Volodymyr Zelensky a accusé ce samedi 25 juillet la Russie de fournir une assistance militaire à l’Iran, contredisant ouvertement les propos tenus la veille par Donald Trump. Sur le réseau social X, le président ukrainien annonce le partage avec ses partenaires de renseignements évoquant une surveillance satellite russe active depuis début juillet au-dessus des États du Golfe et des bases américaines qui s’y trouvent.
Des images satellites transmises à Téhéran
Selon les éléments présentés par Zelensky, ces prises de vue russes se retrouvent ensuite entre les mains des autorités iraniennes. Le dirigeant ukrainien affirme avoir constaté une corrélation claire entre ces clichés et les frappes menées par l’Iran, aussi bien en amont des attaques qu’après, pour en mesurer les effets. Il cite un épisode précis : les 19 et 20 juillet, quatre bases aériennes ont été photographiées par des satellites russes, deux au Bahreïn, une en Jordanie et une au Koweït.
Zelensky indique qu’il chargera ses services de renseignement de transmettre ces données à ses partenaires internationaux. Il appelle à une réaction collective, estimant que la Russie doit être arrêtée et que la pression sur l’agresseur doit fonctionner.

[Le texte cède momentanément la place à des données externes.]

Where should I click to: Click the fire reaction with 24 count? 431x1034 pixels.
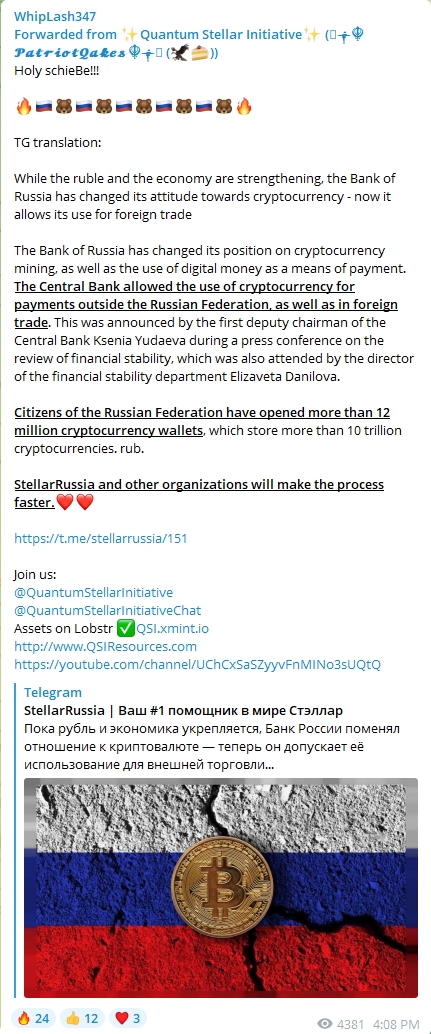click(33, 1018)
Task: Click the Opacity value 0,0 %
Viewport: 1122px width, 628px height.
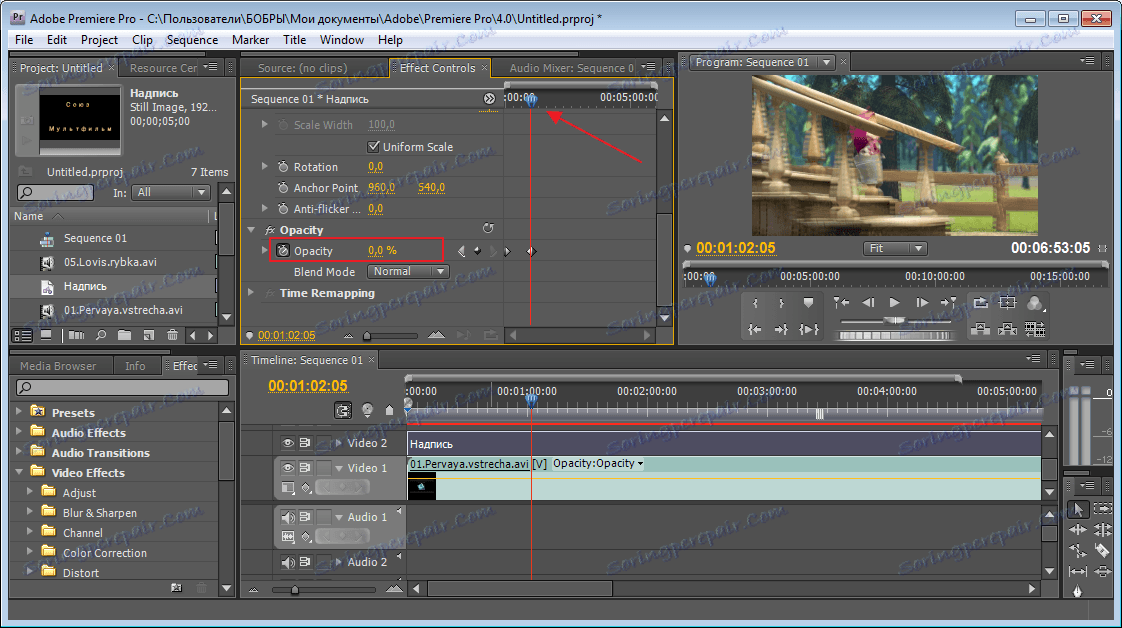Action: click(376, 251)
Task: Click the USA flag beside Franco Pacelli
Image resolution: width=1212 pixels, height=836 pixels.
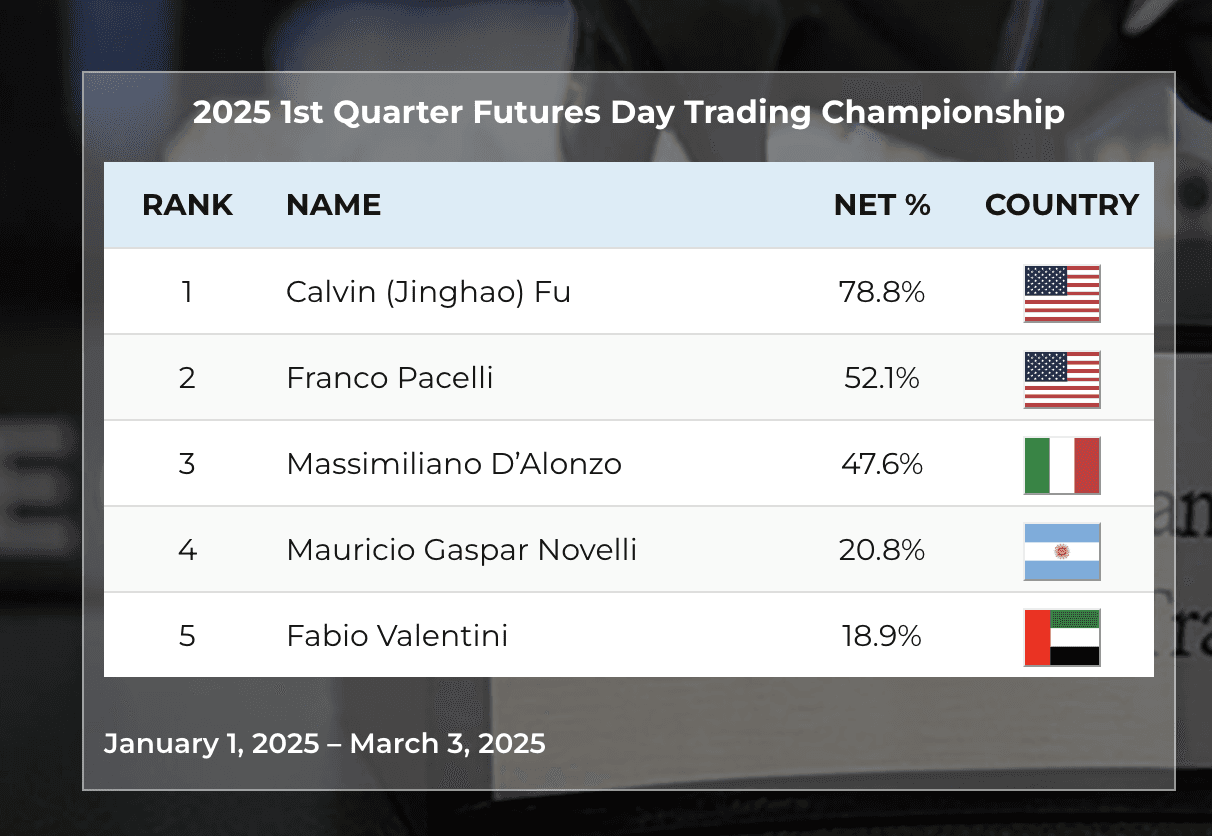Action: (x=1062, y=379)
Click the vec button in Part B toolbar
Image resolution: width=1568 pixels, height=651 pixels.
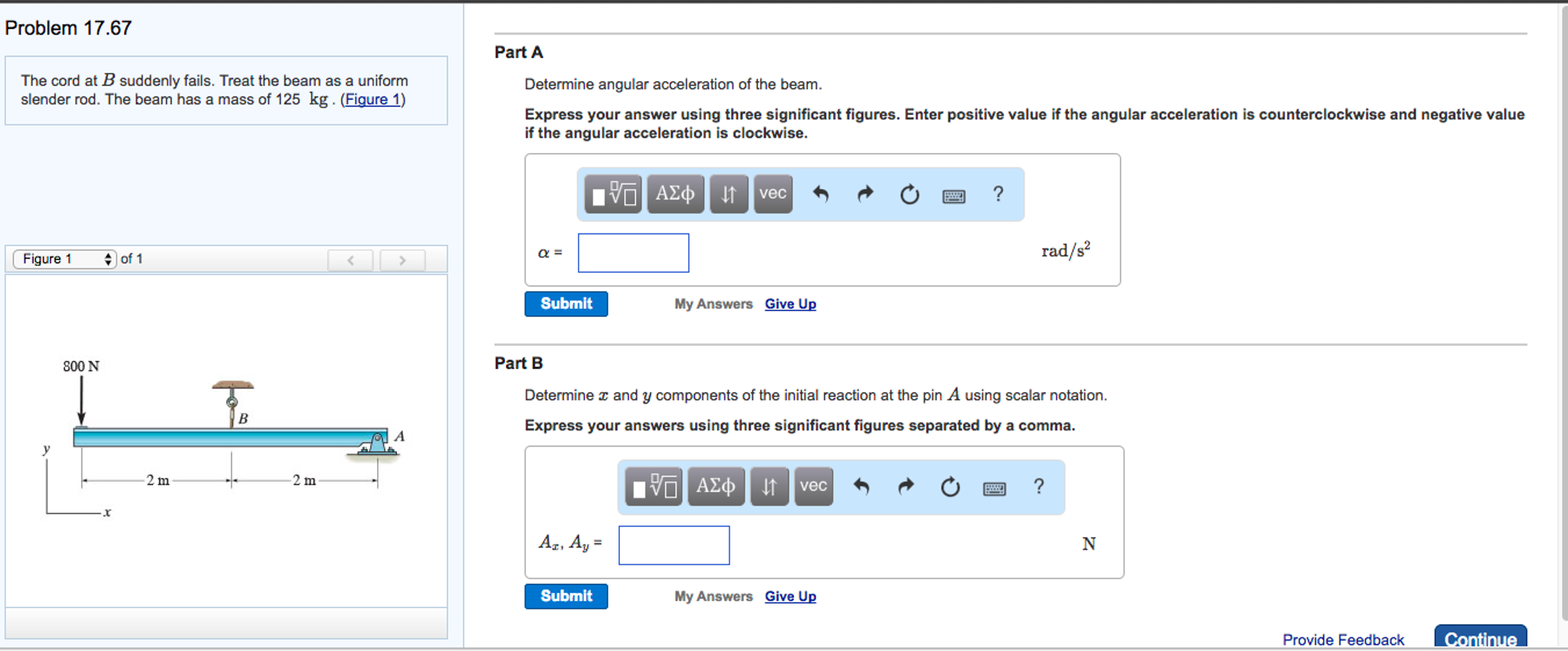pos(813,487)
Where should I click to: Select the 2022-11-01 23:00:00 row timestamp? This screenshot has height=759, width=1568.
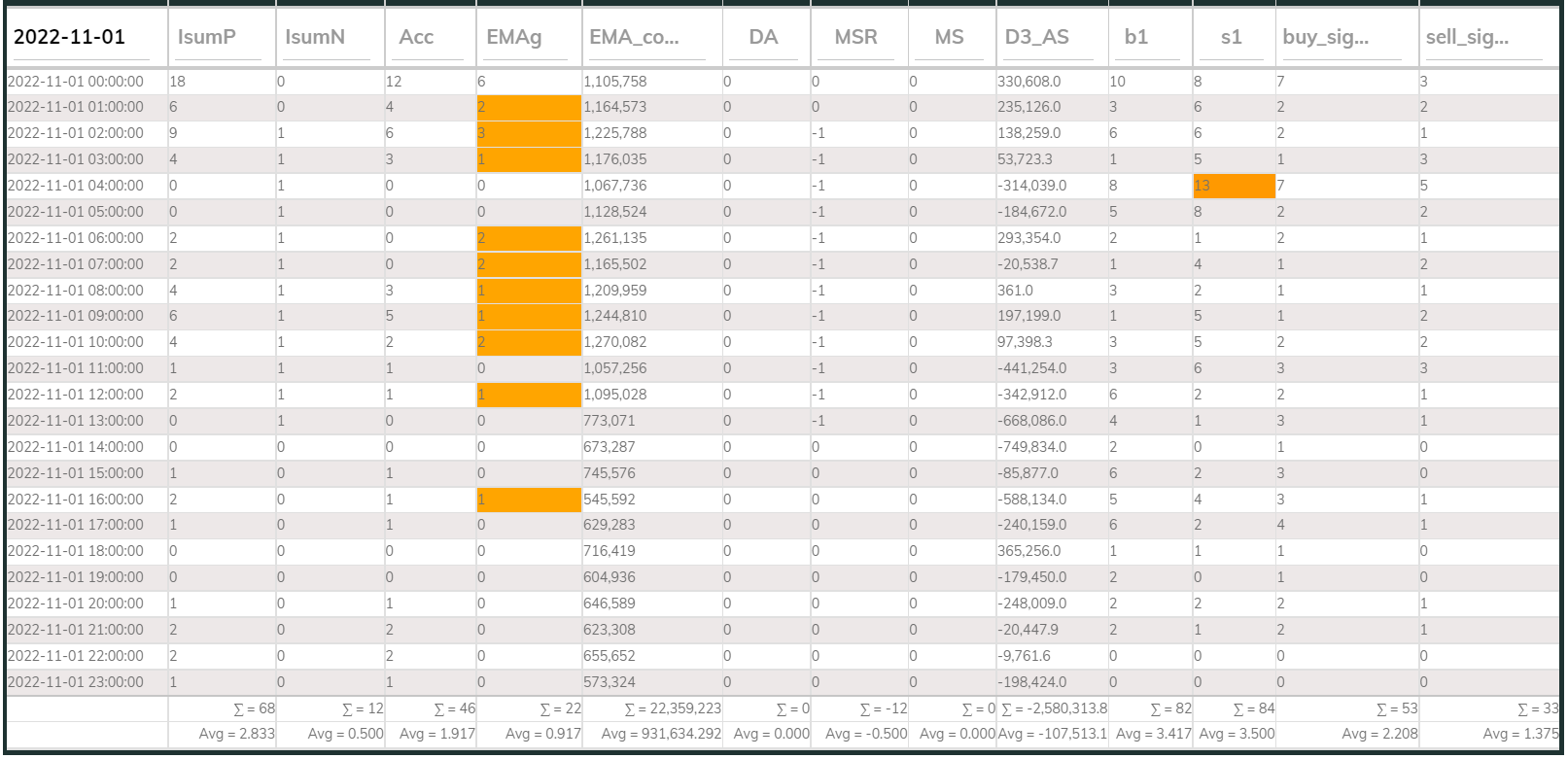coord(76,682)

Une position à l’opposé de celle de Washington
Ces accusations arrivent au lendemain d’une sortie remarquée de Donald Trump. Le président américain avait affirmé vendredi faire confiance à ses homologues russe et chinois pour ne pas armer l’Iran, rapportant que Vladimir Poutine comme Xi Jinping lui auraient personnellement garanti ne fournir aucune arme à Téhéran. Trump était même allé jusqu’à dire qu’il ne croyait pas ces deux pays impliqués dans le conflit, en contradiction ouverte avec son propre secrétaire à la Défense, qui évoquait quelques jours plus tôt un soutien russe et chinois à différents niveaux.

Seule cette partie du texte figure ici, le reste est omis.